Shopping Cart

Aucun produit dans le panier.

Le Musée de l’appareil photographique de Vevey : Interview du directeur Jean-Marc Bonnard Yersin

Pour le photographe que je suis, la ville de Vevey est une étape d’importance car elle s’est forgée, et ce depuis bien longtemps, une réputation dans l’image, que ce soit par son Centre d’enseignement de la photographie (CEPV), ses Festivals dédiés ou dans un lieu très plaisant où mes pas se sont arrêtés : le Musée Suisse de l’appareil photographique. Redécouvrir, en compagnie de Jean-Marc Bonnard Yersin, co-directeur-conservateur du Musée, une des nombreuses parcelles d’un patrimoine humain qui n’est pas si révolu qu’on le pense.

Christophe Moratal : Tout lieu à une histoire, quelle est celle du Musée ?

Jean-Marc Bonnard Yersin : L’idée est née en 1971 quand un enseignant veveysan Claude Henri Fornet organise une exposition qu’il appelle rétrospective de la l’histoire de la photographie oû le plus gros contributeur de cette exposition est en fait Michel Auer, célèbre collectionneur genevois. Le syndic de l’époque trouve l’idée magnifique et lui suggère de créer un musée. Début de aventure qui dure à peu près une décennie, il collecte des objets, organise des expos dans les entres commerciaux pour ouvrir le premier musée publique en 1979 dans un appartement de l’autre côté de la place, ou il va connaître sa première décennie publique avant d’être transféré en 1989 dans le bâtiment actuel à l’arrière du Musée, aux Anciens-Fossés qui est un dédale de petites ruelles. En 1991, avec mon épouse Pascale, l’originalité de la maison étant un « time-sharing » (temps partagé) entre une archéologue conservatrice de Musée et un photographe, avons poursuivi par l’achèvement du projet, qui était de ne pas de laisser un Musée dans un dédale de ruelles mais de retrouver l’entrée sur la Place et donc de l’agrandir avec un bâtiment qui appartenait déjà à la commune. Cette liaison existait déjà par un passage souterrain. L’extension s’est fait en 2000.

CM : Les collections déjà présentes et celles arrivées par la suite ?
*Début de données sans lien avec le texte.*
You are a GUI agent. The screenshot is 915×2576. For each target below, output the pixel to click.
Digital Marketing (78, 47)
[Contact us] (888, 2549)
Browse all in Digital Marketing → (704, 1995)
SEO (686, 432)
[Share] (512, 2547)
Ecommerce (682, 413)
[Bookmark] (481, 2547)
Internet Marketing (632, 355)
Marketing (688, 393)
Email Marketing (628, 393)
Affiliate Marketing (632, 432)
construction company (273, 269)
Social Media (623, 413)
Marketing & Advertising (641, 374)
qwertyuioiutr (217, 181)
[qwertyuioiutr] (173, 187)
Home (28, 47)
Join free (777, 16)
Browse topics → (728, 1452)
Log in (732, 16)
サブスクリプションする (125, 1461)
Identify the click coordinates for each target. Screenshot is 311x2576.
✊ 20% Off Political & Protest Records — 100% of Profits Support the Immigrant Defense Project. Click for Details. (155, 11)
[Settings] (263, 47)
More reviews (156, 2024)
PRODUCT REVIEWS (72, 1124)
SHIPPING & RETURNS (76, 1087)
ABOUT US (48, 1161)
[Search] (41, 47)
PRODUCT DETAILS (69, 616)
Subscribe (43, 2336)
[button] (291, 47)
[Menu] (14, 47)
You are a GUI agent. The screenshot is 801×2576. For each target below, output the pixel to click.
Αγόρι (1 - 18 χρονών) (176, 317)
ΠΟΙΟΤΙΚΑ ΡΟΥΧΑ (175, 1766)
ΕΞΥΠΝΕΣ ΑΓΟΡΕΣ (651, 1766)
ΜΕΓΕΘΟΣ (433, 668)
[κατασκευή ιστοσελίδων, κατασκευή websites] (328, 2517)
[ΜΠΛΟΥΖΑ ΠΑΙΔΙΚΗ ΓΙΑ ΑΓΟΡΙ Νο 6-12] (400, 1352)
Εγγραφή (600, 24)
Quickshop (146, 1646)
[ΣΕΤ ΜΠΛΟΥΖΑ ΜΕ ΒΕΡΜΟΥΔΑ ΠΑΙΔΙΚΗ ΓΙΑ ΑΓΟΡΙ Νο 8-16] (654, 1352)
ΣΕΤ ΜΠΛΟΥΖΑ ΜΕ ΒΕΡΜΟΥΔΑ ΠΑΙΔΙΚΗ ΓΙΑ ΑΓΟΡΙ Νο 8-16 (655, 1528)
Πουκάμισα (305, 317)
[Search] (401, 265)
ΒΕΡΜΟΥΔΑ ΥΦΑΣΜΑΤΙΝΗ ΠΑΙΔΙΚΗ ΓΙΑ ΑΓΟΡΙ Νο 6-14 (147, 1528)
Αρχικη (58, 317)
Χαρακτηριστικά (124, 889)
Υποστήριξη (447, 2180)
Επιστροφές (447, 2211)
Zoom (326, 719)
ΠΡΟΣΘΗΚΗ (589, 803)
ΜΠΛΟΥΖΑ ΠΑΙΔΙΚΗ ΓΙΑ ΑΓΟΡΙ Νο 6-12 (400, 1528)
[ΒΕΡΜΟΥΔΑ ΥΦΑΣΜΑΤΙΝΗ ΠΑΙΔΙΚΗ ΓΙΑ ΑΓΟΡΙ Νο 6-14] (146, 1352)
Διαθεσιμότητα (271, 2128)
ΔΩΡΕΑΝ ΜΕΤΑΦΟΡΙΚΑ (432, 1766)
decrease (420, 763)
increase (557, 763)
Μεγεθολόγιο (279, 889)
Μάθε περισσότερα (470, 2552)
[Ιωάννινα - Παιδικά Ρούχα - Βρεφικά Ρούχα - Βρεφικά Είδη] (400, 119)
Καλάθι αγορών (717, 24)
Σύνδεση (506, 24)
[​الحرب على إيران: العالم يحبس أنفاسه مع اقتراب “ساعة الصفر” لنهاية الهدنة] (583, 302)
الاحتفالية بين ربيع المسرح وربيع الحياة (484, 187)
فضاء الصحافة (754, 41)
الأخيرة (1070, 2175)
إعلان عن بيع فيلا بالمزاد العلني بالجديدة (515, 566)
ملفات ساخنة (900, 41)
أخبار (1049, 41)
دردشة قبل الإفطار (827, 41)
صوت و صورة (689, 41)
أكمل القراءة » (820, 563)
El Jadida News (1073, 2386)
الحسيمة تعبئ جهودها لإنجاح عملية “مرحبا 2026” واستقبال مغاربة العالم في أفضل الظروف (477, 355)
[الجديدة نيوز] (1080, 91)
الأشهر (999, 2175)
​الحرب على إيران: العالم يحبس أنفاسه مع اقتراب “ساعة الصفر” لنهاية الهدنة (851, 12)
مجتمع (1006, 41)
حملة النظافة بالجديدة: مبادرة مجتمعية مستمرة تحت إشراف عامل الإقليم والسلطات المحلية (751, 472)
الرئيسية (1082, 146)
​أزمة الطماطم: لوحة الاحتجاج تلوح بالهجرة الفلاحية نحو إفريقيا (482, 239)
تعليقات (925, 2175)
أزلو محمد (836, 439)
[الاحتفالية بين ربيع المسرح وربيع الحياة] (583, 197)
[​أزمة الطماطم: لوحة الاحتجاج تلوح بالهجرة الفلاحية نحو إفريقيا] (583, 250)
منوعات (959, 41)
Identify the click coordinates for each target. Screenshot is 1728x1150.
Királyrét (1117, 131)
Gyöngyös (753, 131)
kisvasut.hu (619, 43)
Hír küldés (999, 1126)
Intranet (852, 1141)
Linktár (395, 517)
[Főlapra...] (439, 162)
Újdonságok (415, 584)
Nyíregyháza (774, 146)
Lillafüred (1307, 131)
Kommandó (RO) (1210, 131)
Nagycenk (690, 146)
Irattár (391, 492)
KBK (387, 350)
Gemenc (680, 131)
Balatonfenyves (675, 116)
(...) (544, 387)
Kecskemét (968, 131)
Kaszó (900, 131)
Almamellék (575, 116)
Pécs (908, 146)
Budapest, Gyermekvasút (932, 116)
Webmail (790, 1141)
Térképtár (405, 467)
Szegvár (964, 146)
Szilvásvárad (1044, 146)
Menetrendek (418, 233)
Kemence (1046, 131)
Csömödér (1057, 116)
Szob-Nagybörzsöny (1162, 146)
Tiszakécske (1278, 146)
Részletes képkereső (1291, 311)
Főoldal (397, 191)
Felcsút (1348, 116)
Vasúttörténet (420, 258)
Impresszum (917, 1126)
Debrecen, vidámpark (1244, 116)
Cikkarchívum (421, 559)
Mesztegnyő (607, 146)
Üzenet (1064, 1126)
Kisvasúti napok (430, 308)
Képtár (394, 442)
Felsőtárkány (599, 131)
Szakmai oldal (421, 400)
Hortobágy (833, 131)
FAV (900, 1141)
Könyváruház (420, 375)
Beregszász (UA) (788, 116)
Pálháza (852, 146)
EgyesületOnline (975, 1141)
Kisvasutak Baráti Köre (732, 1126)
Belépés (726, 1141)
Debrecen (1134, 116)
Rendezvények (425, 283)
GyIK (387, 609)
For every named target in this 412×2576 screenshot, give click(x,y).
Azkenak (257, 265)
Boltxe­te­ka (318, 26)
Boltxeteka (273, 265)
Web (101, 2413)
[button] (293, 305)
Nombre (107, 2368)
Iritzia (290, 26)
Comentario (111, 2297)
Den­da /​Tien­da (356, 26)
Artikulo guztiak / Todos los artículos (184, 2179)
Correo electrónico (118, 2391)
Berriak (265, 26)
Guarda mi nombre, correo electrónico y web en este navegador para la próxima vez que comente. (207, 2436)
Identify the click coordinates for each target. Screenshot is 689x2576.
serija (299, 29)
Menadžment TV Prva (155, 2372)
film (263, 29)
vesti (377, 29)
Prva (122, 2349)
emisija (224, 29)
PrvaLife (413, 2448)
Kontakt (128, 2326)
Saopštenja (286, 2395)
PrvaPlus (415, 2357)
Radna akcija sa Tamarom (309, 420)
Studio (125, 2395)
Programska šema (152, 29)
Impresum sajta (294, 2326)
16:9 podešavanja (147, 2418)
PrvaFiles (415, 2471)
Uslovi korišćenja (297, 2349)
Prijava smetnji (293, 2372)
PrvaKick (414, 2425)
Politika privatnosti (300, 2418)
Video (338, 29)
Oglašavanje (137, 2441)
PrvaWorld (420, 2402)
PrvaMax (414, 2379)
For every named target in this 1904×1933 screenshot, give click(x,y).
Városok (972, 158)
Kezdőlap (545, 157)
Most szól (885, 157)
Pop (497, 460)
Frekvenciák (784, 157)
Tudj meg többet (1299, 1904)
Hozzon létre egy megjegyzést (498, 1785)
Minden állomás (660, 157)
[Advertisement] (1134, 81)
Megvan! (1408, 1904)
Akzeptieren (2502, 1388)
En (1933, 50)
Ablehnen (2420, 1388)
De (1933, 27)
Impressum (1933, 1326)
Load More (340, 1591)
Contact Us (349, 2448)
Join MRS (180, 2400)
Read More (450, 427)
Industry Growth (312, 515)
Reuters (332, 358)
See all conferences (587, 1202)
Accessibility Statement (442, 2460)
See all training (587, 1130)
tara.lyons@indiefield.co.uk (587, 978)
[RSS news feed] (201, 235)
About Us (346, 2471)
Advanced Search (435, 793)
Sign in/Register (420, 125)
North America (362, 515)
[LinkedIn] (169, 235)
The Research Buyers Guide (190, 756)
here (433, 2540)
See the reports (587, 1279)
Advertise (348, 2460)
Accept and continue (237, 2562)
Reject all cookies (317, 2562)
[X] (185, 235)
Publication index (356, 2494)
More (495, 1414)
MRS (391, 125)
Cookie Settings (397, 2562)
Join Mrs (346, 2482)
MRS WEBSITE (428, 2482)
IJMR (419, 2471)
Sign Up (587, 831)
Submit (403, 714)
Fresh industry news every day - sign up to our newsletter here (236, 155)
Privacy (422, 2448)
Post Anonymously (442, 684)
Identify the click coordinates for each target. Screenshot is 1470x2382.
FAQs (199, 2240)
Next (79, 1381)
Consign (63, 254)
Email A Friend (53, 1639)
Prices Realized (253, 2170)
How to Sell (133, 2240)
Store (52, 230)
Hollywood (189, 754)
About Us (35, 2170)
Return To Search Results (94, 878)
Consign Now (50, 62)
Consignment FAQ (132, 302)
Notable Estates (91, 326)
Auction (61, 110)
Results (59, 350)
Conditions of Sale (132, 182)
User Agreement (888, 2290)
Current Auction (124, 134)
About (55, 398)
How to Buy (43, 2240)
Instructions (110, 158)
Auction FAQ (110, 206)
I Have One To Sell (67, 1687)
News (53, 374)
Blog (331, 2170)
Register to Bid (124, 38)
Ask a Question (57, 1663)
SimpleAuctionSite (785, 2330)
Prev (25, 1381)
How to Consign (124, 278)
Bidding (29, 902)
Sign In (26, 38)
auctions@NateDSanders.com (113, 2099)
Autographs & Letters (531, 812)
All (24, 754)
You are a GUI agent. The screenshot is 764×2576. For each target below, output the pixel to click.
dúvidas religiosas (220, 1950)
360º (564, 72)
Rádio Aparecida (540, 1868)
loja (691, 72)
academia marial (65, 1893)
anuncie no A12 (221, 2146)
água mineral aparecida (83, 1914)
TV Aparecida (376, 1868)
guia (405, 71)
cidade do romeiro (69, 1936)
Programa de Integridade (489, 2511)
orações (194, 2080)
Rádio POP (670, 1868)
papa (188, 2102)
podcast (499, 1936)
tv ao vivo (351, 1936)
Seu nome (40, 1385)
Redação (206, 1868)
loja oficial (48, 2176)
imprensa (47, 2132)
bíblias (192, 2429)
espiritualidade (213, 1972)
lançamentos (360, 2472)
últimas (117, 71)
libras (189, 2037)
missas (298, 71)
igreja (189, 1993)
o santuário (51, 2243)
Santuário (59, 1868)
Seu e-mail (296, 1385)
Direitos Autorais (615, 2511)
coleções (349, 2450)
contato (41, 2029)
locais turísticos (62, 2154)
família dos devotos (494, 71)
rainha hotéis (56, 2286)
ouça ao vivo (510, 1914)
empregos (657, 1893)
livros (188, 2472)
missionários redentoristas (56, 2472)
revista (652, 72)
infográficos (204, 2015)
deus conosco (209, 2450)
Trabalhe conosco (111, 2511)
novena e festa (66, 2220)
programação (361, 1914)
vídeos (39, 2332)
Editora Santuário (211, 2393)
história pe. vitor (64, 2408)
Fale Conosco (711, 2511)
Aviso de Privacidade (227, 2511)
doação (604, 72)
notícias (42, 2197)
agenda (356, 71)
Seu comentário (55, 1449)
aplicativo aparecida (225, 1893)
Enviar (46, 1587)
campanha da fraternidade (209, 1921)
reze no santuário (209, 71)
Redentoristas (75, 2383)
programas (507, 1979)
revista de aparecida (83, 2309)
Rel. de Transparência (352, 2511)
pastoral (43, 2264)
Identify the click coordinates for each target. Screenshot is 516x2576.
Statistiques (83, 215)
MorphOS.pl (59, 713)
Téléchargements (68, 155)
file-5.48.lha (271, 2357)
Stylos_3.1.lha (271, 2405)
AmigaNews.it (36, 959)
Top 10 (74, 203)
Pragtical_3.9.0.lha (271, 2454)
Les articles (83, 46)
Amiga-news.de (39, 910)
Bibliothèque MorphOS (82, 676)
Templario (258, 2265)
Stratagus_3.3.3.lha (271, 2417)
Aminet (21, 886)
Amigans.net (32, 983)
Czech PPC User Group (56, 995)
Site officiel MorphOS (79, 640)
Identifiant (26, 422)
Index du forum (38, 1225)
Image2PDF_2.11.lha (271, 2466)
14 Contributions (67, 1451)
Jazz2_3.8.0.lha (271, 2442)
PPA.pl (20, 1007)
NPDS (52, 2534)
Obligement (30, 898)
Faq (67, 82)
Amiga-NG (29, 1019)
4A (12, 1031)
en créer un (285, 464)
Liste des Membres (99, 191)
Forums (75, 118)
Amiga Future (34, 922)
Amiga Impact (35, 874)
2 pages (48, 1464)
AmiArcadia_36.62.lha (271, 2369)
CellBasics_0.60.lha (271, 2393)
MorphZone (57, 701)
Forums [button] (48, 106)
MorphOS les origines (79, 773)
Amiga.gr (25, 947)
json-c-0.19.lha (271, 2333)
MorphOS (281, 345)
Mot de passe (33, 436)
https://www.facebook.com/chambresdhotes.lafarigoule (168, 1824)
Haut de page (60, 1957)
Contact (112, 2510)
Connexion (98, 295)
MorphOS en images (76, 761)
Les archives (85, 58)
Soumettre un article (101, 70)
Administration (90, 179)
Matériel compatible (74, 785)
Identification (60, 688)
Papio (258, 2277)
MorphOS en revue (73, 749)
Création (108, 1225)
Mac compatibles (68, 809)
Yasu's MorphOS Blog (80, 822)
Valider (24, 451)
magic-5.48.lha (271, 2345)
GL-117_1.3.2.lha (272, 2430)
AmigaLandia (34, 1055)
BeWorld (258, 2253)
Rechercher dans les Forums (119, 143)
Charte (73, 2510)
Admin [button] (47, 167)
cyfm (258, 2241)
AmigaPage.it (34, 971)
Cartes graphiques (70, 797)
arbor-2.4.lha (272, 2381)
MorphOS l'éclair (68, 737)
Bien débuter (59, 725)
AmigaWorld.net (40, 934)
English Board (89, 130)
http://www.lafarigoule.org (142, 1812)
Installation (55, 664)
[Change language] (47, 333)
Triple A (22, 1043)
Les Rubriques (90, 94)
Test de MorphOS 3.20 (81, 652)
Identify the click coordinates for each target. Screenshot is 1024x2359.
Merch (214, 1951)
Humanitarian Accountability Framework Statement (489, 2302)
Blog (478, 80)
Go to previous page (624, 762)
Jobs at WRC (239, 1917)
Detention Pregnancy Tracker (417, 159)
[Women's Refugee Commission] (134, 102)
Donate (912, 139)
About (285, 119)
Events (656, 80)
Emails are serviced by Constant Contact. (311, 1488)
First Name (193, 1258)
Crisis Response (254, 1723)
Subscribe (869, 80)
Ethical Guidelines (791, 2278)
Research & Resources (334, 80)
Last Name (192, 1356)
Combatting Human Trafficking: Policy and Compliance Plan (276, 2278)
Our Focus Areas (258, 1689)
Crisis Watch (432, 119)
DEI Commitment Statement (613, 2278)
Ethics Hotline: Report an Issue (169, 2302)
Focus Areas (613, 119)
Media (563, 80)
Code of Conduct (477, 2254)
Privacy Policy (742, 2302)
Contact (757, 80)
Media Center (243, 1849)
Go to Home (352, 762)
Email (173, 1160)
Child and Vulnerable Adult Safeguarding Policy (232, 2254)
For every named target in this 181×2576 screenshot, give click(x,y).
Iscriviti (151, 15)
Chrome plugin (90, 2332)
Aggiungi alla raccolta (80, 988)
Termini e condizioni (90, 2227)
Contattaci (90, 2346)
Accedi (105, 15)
JMBY : Elles se sont crées progressivement. Elles sont parties de rien, il y a eu assez rapidement quelques contributions importantes, qui ont assis la réputation du Musée. C’était par exemple, le don de La collection de Kodak Suisse. Kodak Suisse étant une des premières sociétés extra Etats-Unis, peut-être la première en Europe. C’était vraiment une collection intéressante. Le dépôt de la collection de l’ancien institut de photographie de l’Ecole Polytechnique Fédéral de Zurich est elle aussi une collection extraordinaire dont bien quelques pièces majeurs du Musée en proviennent. Quand nous sommes arrivés, nous avions comme premier job de combler les lacunes de cette collection afin qu’elle devienne vraiment une collection de référence. Cela a été l’occasion de racheter, à l’aide de soutien, telle la Loterie Romande, l’Office Fédérale de la Culture dans certains cas, des sponsors, Elinchrom qui nous a souvent aidé par le biais de Malcom Whittle qui est vraiment un mécène du Musée. Cela nous a permis d’acquérir des collections fortes. D’autres travaux de recherches ont permis, pièce par pièce, de trouver des choses assez essentielles. La partie la plus difficile en fait a été au moment de la révolution numérique où l’on était assailli de proposition d’objets que les gens voulaient sauver, et de l’autre coté, tout ce qui était important de garder que tout le monde fichait loin parce que c’était dépassé trop vite. Donc on a fait une sorte de brocante planétaire via e-bay et d’autres sources pour trouver, par exemple, un imageur polaroid palette au Texas (USA), l’unité Polaroid qui se mettait dessus en Australie, un des premiers transmetteurs numériques, le Dixel d’Haselblad on l’a trouvé en Allemagne. Cela a été une période folle. Les marques nous ont pas mal aidé puisqu’ils gardaient du matériel qui avait servis en démonstration.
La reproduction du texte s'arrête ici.